Altının altınla, gümüşün gümüşle ve aynı cins paranın kendi cinsiyle değişiminde peşin ödemenin yanı sıra miktarların da eşit olması şartı aranır. Hayber fethi sonrasında bir sahabi altın işlemeli bir gerdanlığı altın para (dinar) ile almak isteyince Hz. Peygamber gerdanlıktaki altının çıkarılmasını ve altının aynı miktar altın para ile değişimini, geri kalan kısmına da değer konarak satın alınmasını istemiştir (Müslim, “Müsakat”, 17). Döviz cinsleri dahil olmak üzere piyasadaki her para birimi de, kendi içinde bir cins oluşturur. Yabancı olsun milli olsun bütün paralar -para olmaları yönündenbir cins sayılır ve birbiri ile ancak peşin olarak mübadele edilirler. Bu konuda getirilen sınırlama, eşya-yı sitte veya alışveriş faizi adıyla meşhur hadiste örnek kabilinden zikredilerek altın ve gümüş gibi mübadele araçlarının veya buğday, arpa, hurma gibi gıda maddelerinin kendi cinsleriyle ancak eşit miktarlarda değişimine izin veren hadisin uygulaması mahiyetindedir.

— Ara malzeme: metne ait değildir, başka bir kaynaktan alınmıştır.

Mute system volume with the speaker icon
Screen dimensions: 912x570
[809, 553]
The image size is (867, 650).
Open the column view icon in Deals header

Sarf işlemiyle ilgili olarak yukarıda zikredilen iki şartı ihlale yol açacağı için sarf işleminde şart muhayyerliği de caiz görülmemiştir. Mesela altın veya gümüşün peşin para ile alınıp satıldığı bir sarf akdinde, taraflardan birinin de belli bir süre muhayyerlik ileri sürerek akdin o anda işlerlik kazanmasını önlemesi caiz görülmemiştir. Öte yandan, sarf akdinde iki bedelin de peşin olarak kabzedilmesi şartı, borcun başka bir borçla takas edilmesinin caiz olup olmayacağı tartışmasını doğurmuştur.

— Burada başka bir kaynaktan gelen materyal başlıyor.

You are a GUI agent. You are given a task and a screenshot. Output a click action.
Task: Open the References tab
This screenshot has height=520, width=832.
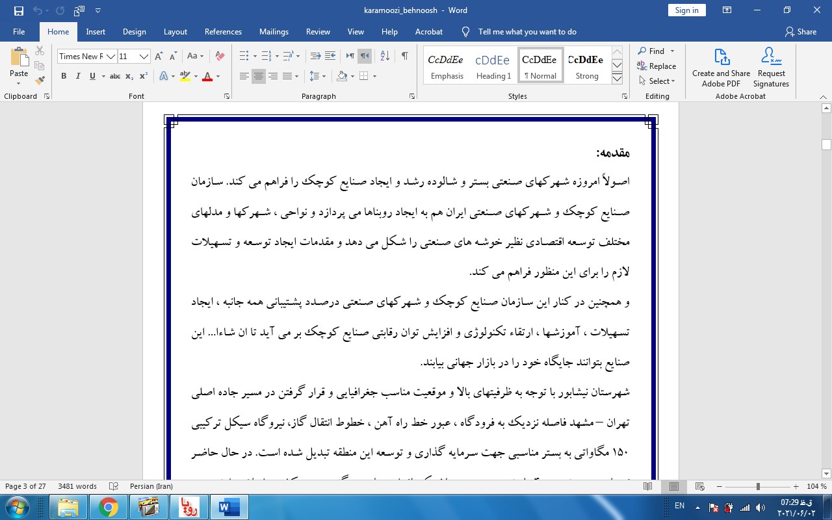pyautogui.click(x=223, y=32)
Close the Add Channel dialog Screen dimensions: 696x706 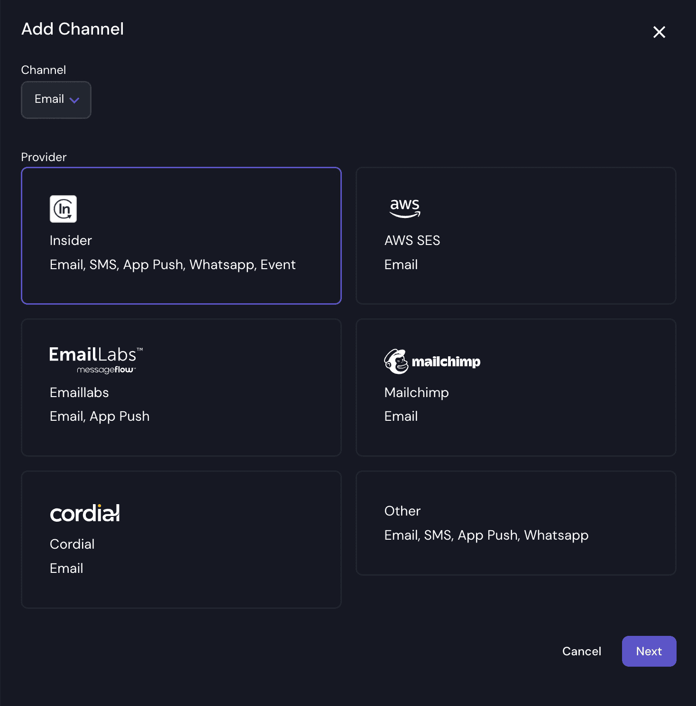click(659, 32)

Paranın parayla değişimi işlemiyle ilgili olarak getirilen bu kurallar ve kısıtlamalar, yabancı ülke parası ile yerli paranın alım satımı demek olan günümüzdeki döviz ticaretini de doğrudan ilgilendirmekte olup, bu kurallardan çıkan sonuç, vadenin söz konusu edilmediği, alım satımın peşin yapıldığı durumlarda döviz değişim işlemlerinin caiz olduğudur. Çünkü, bu tür işlemleri faizli işlem olmaktan koruyan en önemli kriter, bedellerden herhangi birinin vadeye bağlanmamasıdır.